Another reminder of why DD is one of my holy trinity, Stan’s best (co)-creation, the truest blank slate in the Marvel Universe, in some hands a swashbuckling do-gooder, in others, like the team here, a crime book / legal drama with a blind ninja martyr in red tights trying to do the best he can and, thanks to his own not-inconsiderable issues, screwing it all up (and getting the shit kicked out of him) before turning the same somewhat around, leaving broken people (especially Milla, good god, Milla – Bendis and Brubaker were just brutal with her), physically and emotionally, in his wake – and feeling crap about it but still doing the same thing night after night after night.
VERY cool to see Mr. Fear and The Enforcers (the latter having debuted way back in AMAZING SPIDER-MAN No. 10) as the main antagonists: nothing like a little turning of comics lore into something new and exciting and terrifying through a stark noir palette. Speaking of: can't get enough of Michael Lark's work here – much as I love the Brubaker/Phillips team, there's something about the Brubaker/Lark pairing that grabs me in ways the former doesn't (or, rather, hasn't in awhile).

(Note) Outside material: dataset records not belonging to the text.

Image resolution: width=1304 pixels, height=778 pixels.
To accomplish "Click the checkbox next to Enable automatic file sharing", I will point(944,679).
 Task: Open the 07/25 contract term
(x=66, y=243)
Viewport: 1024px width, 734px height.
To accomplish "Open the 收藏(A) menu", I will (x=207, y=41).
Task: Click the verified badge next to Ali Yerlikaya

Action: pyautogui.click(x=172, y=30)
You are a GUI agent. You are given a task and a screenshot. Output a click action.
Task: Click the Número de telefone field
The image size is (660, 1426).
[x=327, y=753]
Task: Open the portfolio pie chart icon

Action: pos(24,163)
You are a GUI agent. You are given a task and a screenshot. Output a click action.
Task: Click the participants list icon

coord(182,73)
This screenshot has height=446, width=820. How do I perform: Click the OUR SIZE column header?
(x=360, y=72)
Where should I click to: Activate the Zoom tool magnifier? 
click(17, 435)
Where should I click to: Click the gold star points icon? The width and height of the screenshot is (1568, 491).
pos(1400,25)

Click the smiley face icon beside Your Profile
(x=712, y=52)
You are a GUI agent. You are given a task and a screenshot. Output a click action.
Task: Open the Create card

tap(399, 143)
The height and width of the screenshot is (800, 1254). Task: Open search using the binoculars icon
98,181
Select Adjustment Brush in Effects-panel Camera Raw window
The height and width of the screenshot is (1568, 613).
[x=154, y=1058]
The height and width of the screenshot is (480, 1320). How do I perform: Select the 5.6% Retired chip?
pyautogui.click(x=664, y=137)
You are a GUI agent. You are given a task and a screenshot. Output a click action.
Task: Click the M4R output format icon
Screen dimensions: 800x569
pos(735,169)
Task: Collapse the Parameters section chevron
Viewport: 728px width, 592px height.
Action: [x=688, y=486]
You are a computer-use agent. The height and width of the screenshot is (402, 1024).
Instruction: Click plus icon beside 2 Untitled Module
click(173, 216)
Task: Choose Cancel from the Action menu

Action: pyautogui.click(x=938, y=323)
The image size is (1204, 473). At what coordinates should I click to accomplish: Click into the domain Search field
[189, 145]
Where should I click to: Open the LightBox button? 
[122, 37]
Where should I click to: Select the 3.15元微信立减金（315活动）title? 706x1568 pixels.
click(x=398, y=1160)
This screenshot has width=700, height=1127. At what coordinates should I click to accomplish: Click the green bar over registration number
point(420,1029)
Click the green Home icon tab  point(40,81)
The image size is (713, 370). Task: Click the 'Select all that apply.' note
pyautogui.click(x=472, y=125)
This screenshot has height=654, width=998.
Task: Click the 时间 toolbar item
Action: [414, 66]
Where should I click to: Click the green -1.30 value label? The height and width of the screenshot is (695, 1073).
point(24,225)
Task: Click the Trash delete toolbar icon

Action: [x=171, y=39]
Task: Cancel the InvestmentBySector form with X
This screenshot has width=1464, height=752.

Maybe it's the fondness I hold for their work (along with Rucka) on GOTHAM CENTRAL (which I want to complete in single issues) that clouds my judgement here, but jesusfuck look at the panel quartet pictured above, the tiny changes from panel to panel, especially Chico's expressions – that's just perfection.
Such an excellent issue of such an excellent series which makes me want to revisit all of Bendis and Brubaker's work on the title (Bendis, especially, has never again reached the heights he reached during his time on DAREDEVIL) – but I've got a few of the issues in the shortboxes, so I'm sure they'll turn up in this space...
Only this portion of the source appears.